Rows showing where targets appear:
────────

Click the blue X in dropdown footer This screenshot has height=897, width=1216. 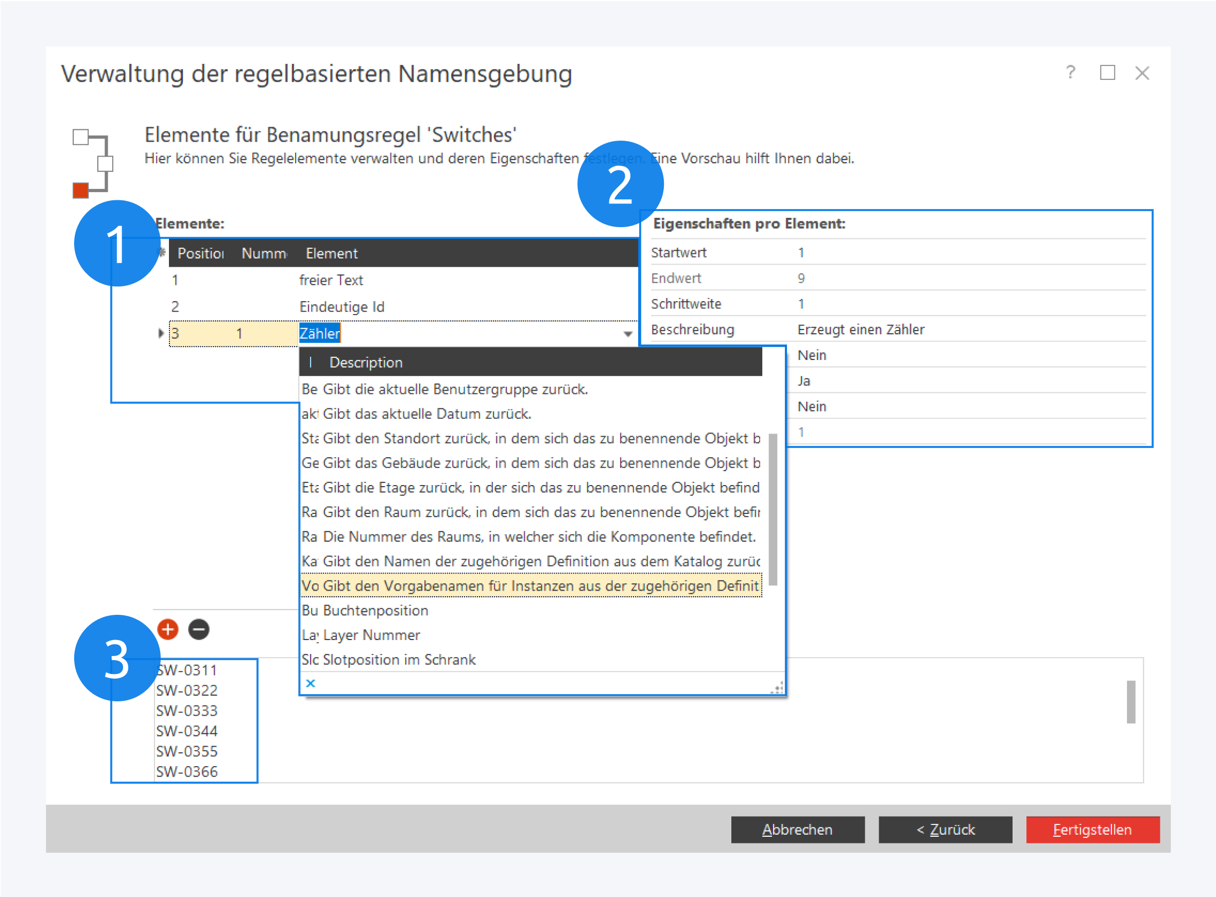click(310, 683)
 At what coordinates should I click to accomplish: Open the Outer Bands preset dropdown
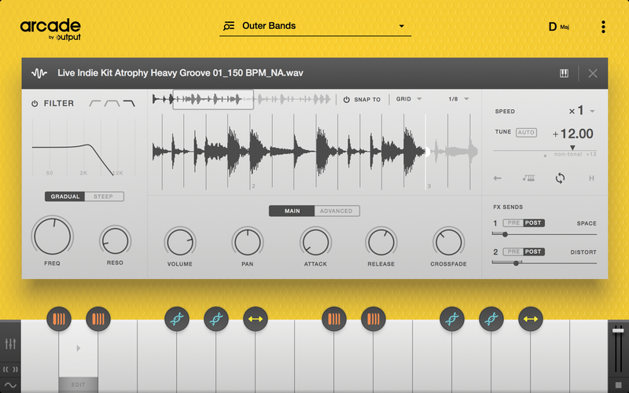(315, 26)
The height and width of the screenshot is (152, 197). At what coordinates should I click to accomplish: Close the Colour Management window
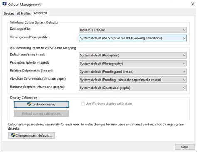[x=192, y=4]

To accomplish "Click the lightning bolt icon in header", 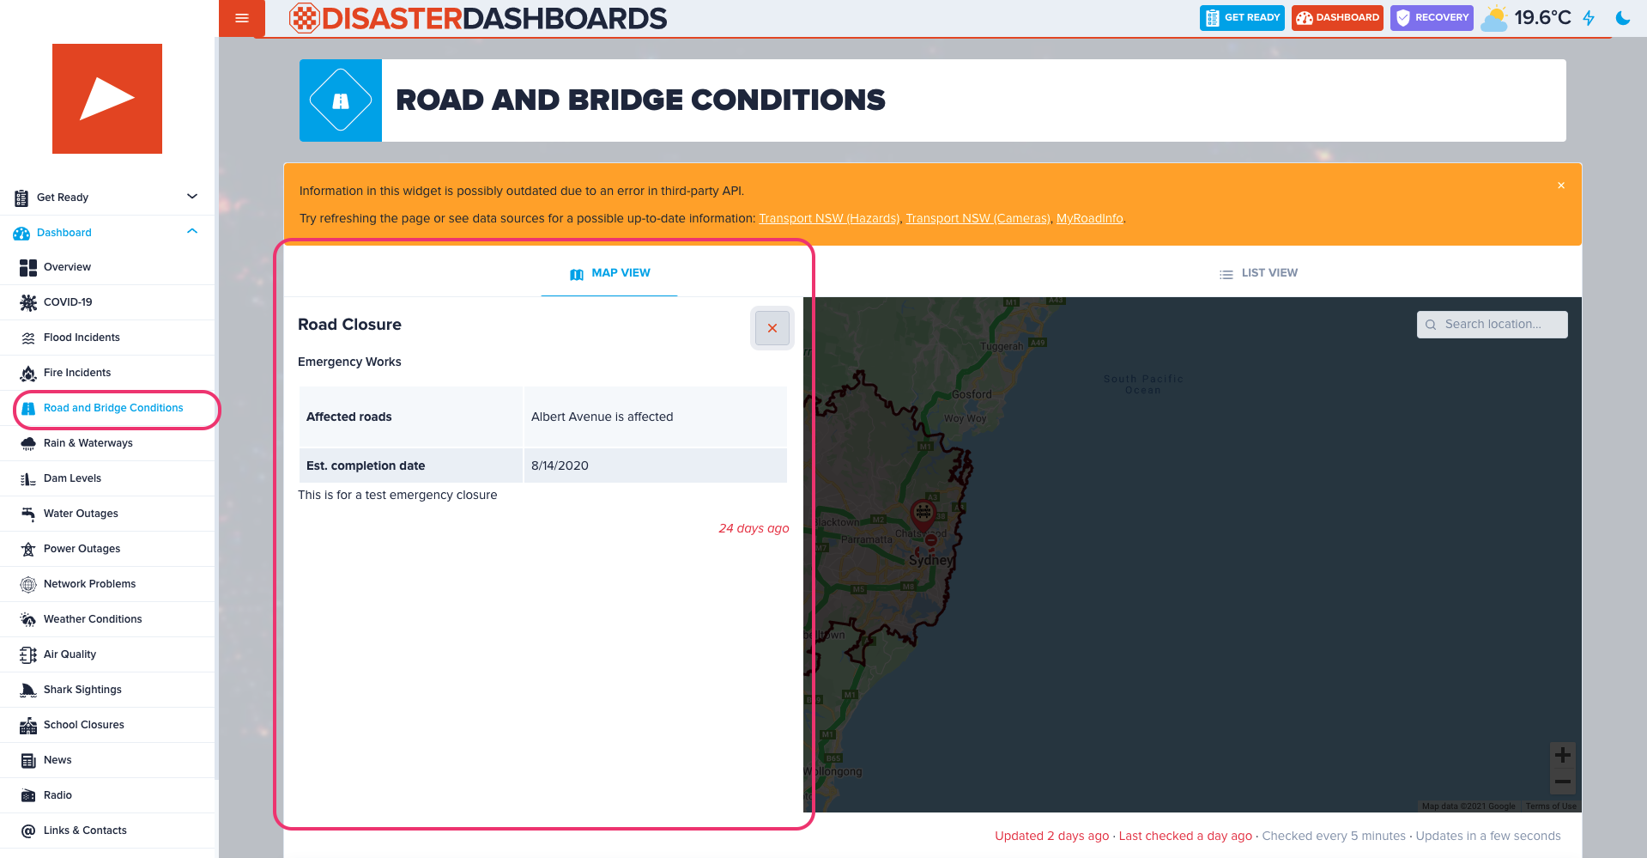I will 1589,18.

────────

Exercise aim: Give the records from the line with "At what coordinates should I click to accomplish: Open" up to and including the line with "[x=192, y=4]" as a numbered list, skipping any blank lines. Leave the pictures out of the answer.

Reply to the exercise:
1.  At what coordinates should I click to accomplish: Open the Outer Bands preset dropdown
2. (315, 26)
3. The height and width of the screenshot is (152, 197). At what coordinates should I click to accomplish: Close the Colour Management window
4. [x=192, y=4]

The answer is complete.